While you can adjust the size of the preview window via the preferences, the larger it is, the slower the preview performance. The best way to keep waiting to a minimum is to enlarge the image in the window so that the preview is proportionally larger. That also helps you see brush strokes in greater detail for more accurate edits. And it saves time. Every time you move the preview box just slightly, the app re-renders the preview.
Before you set out to paint your canvas, make sure your source image is fully edited. OilPaint works with the image you give it, and it does not contain classic image editing tools to adjust for exposure, saturation, sharpening, or other common retouching tasks. It does have a non-destructive crop tool, but it’s a very simple one that does not let you specify common photo sizes or aspect ratios.
While the concept of a standalone oil painting app might seem inconvenient to those who are used to one-stop-shop editing, it makes sense for OilPaint to focus on what it’s designed to do. Plus, if you use the plug-in, you can load it through the host program.
Ease of use
If you’re just getting started with painting, Akvis provides a number of presets to kick off experimentation. As you mouse over each control, there’s a full explanation of what it does and when to use it—in addition to a full online help guide. A mouse click lets you toggle Before and After views, or you can use the Before and After tabs in the main window. It would have been nice to have a side-by-side simultaneous view.

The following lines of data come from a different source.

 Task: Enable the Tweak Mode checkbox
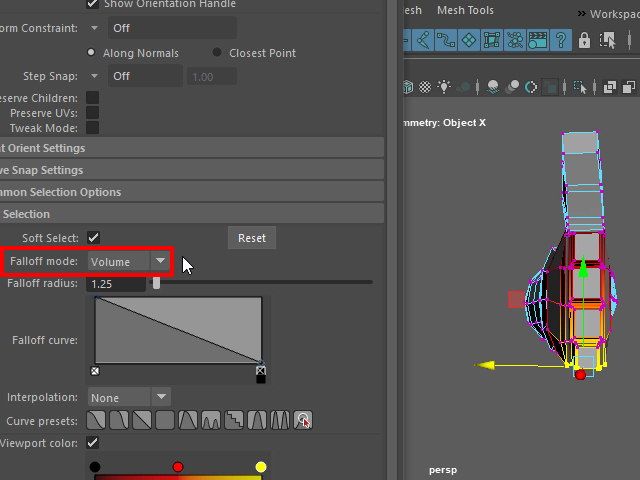tap(92, 128)
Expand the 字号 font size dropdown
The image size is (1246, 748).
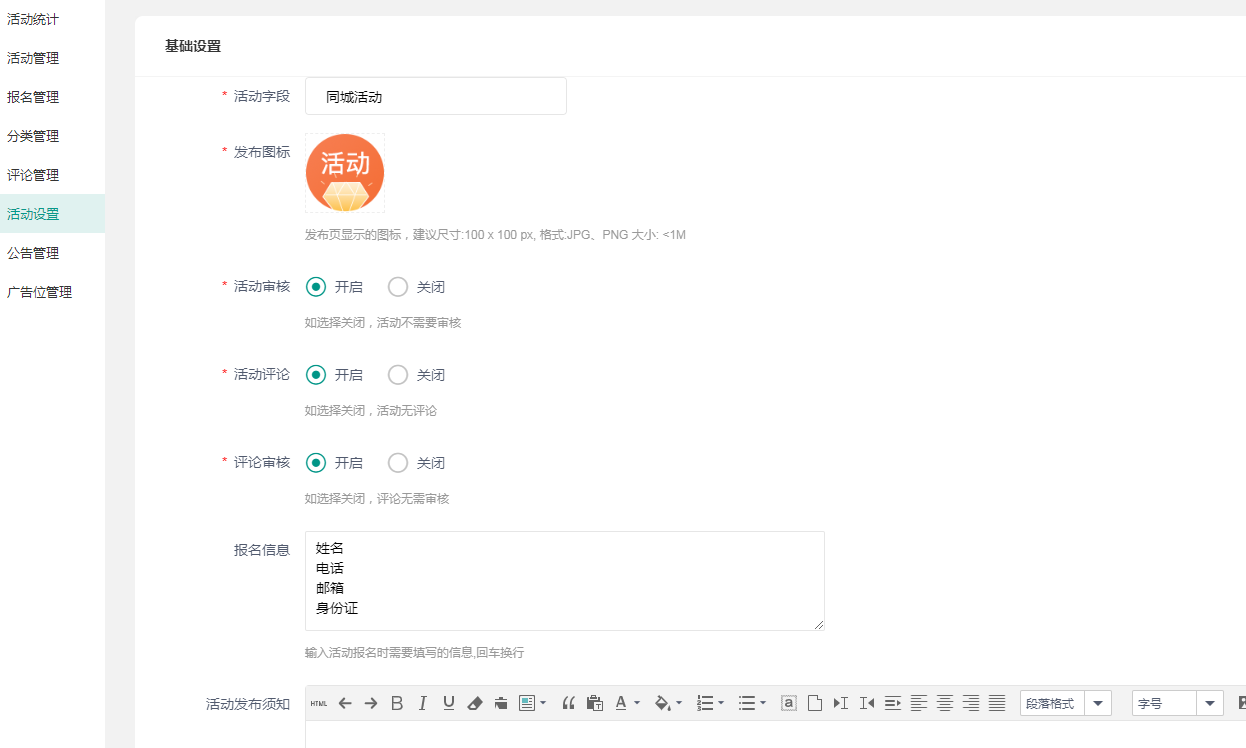1210,703
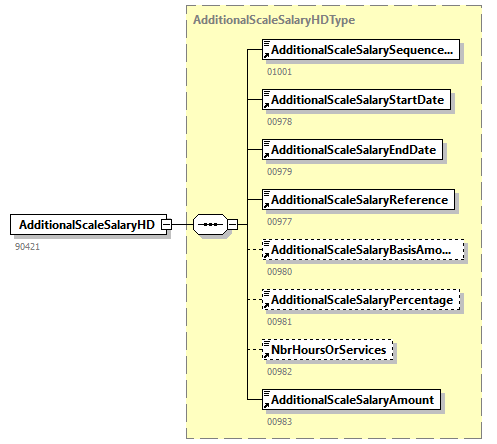Click the AdditionalScaleSalaryHDType title label
Screen dimensions: 497x444
click(x=274, y=20)
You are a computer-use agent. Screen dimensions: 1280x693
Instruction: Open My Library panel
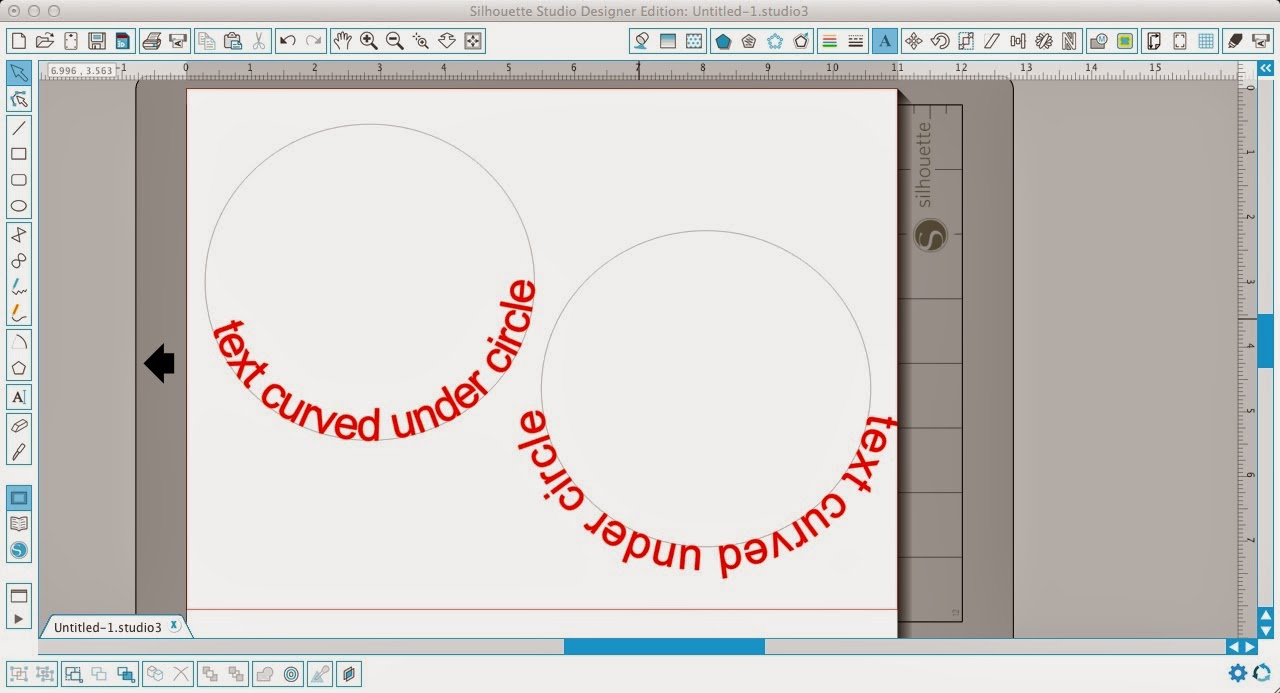click(18, 522)
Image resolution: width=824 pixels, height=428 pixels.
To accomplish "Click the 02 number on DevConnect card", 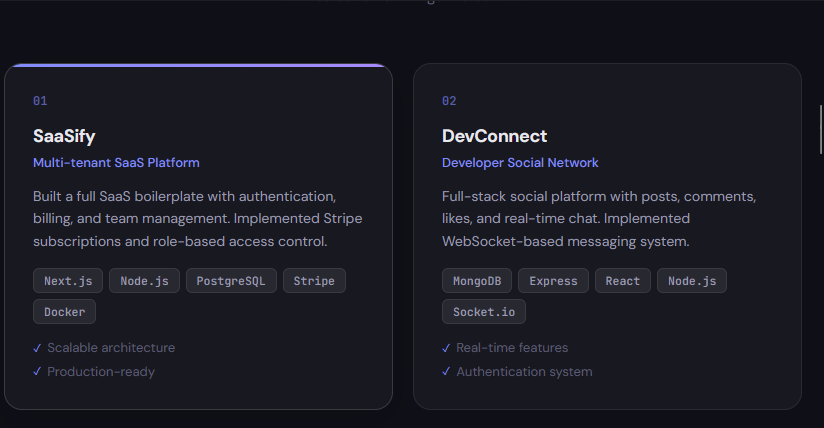I will tap(449, 101).
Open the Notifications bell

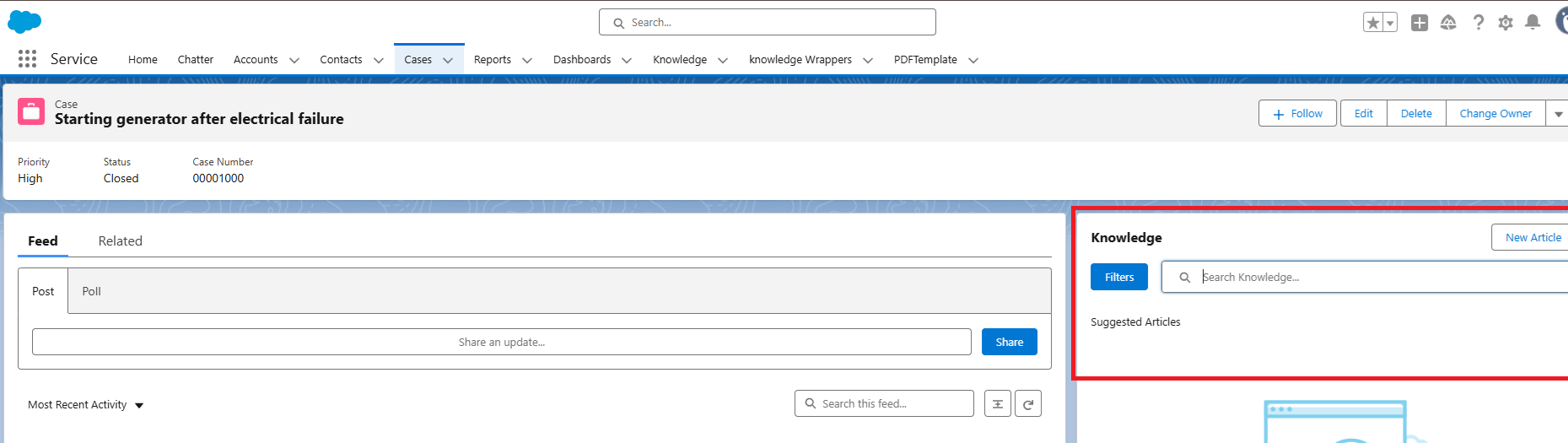point(1533,23)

While you can’t open two images in the program at the same time in a Photoshop-style tabbed interface, you can have two instances of the program open at once with different image edits. But that would not be my recommended workflow.
When you’re ready to share your work with the world, there are in-app hooks into social networks like Twitter, Facebook, and Google+.
Summing up
If you want to make oil paintings out of your photos, Akvis OilPaint 1.0 is a fine choice. It’s fairly swift, very stable, and easy to learn and use. While it does not in any way compete with a pro-level app like Painter, photo enthusiasts who want to experiment with a painterly aesthetic will find the program’s level and range of prices quite reasonable.
Future improvements include making the text tool a little more flexible, the ability to work with more than one image at a time, and a greater library of canvas textures. The program runs on Windows XP, Vista, Windows 7, Windows 8, and on Mac OS X 10.4 through 10.9, in both 32-and 64-bit systems. OilPaint is available from the Akvis website for $49 for the standard and plug-in versions and $69 for the Home Deluxe version, and $89 for the Business version. The last two versions include both the app and the plug-in. The only difference between the Home Deluxe and Business versions is a license to use the software on commercial projects. A 10-day free trial is available.
Pros: Easy to use and learn, stable performance, speedy, supports a large number of formats, striking painterly results, a variety of adjustable presets.
Cons: Text tool is inflexible.; stroke direction tool could be more intuitive; no side-by-side preview.